I have a deep love for Nigeria. Yes the country has it’s problems. And indeed sometimes the corruption can take your breath away. But Nigerians are amazing people, resilient, dynamic, talented, creative. It’s a culture of hope. Frankly put, some of the finest people I have ever known, are Nigerian. It therefore is heartbreaking, and so unfair, when one can see the “latent” forms of discrimination out there. Please allow me to tell 2 stories to paint a picture.
The first story is a truly life-changing moment for me. When I saw the world through a different lens. And how shocking it was.
18 months ago, I flew from Sydney Australia to help my dear friend and marathoner run the Berlin Marathon. I arrived before the Nigerian contingent.
Now, I have in my mind, unconsciously, a “feel” for how I am normally treated. How I am addressed when checking into a hotel. How I am treated in a shop. Or how I am seated and served in a restaurant.
So when I was alone in Berlin, everything was “normal” to me. The level of service and general treatment. I would wake up, head down to breakfast, be greeted and walk in and eat. Walk the streets. Shop. Have lunch.
Then my 3 Nigerian friends arrive. My marathoner and two of her dear friends and supporters. Now it is myself, the one white American, and 3 Nigerian women in a group.
The world changed before my eyes. Changed my life. I saw the world through another prism.
We meet the next morning for breakfast. We assemble in the lobby and head into the restaurant. Like every other patron, and like I did for 2 days before, we walked into the open seating to sit down.
Within seconds, the entire management of the restaurant is demanding to see our room keys and making sure we don’t approach the buffet until we are “verified”. It was downright hostile. And funny enough, ONLY OUR GROUP was being questioned. Nobody else!
Clearly we were looked as as “thieves” who just were looking for a free meal.
My Nigerian friends were far more tolerant than I. I put up a huge fight. I called the management out for singling us out, a form of “Ethnic profiling”. I called it racism. And when they discovered we were truly clients of the hotel, and just good honest people, the apologies could not come fast or strong enough.
We eat.

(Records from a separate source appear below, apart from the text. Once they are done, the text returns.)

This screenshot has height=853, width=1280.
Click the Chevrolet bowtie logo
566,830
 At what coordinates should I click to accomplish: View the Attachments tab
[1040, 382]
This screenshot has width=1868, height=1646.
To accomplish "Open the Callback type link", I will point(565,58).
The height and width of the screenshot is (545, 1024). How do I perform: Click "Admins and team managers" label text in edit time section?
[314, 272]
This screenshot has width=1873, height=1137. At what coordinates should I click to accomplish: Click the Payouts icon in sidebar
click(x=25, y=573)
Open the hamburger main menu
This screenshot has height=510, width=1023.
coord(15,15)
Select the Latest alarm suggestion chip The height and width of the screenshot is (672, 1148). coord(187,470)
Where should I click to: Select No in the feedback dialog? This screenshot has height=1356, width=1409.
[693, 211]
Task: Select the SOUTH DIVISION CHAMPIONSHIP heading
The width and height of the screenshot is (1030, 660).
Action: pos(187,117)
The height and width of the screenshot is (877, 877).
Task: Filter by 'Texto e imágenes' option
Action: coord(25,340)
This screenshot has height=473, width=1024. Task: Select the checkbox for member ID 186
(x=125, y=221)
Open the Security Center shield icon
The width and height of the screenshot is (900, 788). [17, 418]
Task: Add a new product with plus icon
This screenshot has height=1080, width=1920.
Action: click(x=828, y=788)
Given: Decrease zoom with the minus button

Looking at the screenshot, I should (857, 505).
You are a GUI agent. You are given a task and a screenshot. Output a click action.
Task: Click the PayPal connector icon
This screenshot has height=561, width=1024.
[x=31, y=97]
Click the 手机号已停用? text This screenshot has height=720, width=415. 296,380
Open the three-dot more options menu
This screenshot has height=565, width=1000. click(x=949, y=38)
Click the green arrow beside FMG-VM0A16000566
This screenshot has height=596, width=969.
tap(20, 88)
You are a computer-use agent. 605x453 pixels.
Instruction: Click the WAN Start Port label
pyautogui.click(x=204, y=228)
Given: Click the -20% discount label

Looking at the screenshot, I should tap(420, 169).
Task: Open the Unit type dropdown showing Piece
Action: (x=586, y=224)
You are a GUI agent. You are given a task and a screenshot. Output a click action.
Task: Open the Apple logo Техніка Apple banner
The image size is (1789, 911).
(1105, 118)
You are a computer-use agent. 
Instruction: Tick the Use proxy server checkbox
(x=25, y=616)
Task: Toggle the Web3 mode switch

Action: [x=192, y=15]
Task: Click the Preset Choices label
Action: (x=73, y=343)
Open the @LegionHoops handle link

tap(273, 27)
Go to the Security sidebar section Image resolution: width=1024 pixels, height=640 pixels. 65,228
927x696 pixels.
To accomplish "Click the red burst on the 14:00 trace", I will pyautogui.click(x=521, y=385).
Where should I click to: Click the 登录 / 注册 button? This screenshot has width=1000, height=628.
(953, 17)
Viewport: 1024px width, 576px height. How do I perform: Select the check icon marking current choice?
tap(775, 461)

We leave the hotel. We go shopping.
We visit the same shops I was in previiously. I just wish I could say the same treatment.
In store after store, we would walk in and be “tailed” by someone on staff, never more than a meter or 2 behind us, always making sure we didn’t stuff items down our pants or into our purses! It was downright invasive! And something I had never experienced before!
So we head to lunch. We are seated in a cafe. But comparing to the tables around us, it is shocking. Speed of getting a menu. Rapport of the waiter. Speed of getting our meal. Responsiveness to polite requests for “more water” or “Some ketchup”. Shocking. We were treated quite poorly. I refused to leave any tip whatsoever.
It changed my life, that one day. I truly understood, for the first time, the latent nature of discrimination. It’s still there. It’s just more subtle.
Fast-forward to today.
I am working on a blog and website and I was emailing the team in Canada that is building the site. I sent them some write ups and some web links to Nigerian sites.
They write me back and say, “Please can you send this and that….” I immediately tell them, “I already sent it”.
We go back and forth, so I resend it again. They don’t get it. I resend it a third time, and they don’t get it! What the hell?
I then try a different email for both of them, and they get it INSTANTLY. Hmmmmmm.
So we investigate. Both are using ME mail.
We find out, ME has a screener on ANY Nigerian link. You attach any Nigerian link to your mail, and it gets screened out. Put in a trash bin. Must be spam or a scam.
Yes Nigeria does have some scammers, sending letters promising to “let you help them to get 5 million dollars out of some bank….” It is clear. But to now paint all 155 million Nigerians into a box, and just shut it all down? How is this not discrimination, just a different shape and size? Shameful.
It’s interesting, I can remember exactly where I was when Obama was elected president. I was enroute to the USA and the polls closed right before I landed in Tokyo. I ran to the lounge between flights and they called Obama’s victory when I was standing there with everyone else. I started to cry tears of joy. I was so proud. Only in America could a half-Kenyan, half-Kansasian (is that right?) man who grew up in Indonesia could become President! I was brimming with pride as all the others in the lounge congratulated me. And for a brief moment, one could think we have put discrimination behind us.
There is no doubt the world has come a long way and we should recognize this. The outright discimination of 40 years ago is behind us. And Obama’s election is a major milestone. And hopefully HIllary Clinton’s election in 2016 will continue the trends of tearing down the glass ceiling.
But it’s still around. It’s just more subtle, more latent. It may not be any longer white hoods and the burning of crosses, but it is disguised behind the fake smile, the generic muttering of “Valuing diversity” or even the rants of “legitimate” news programs and political movements like the tea party.
And whether it is latent, or blatant, it’s wrong.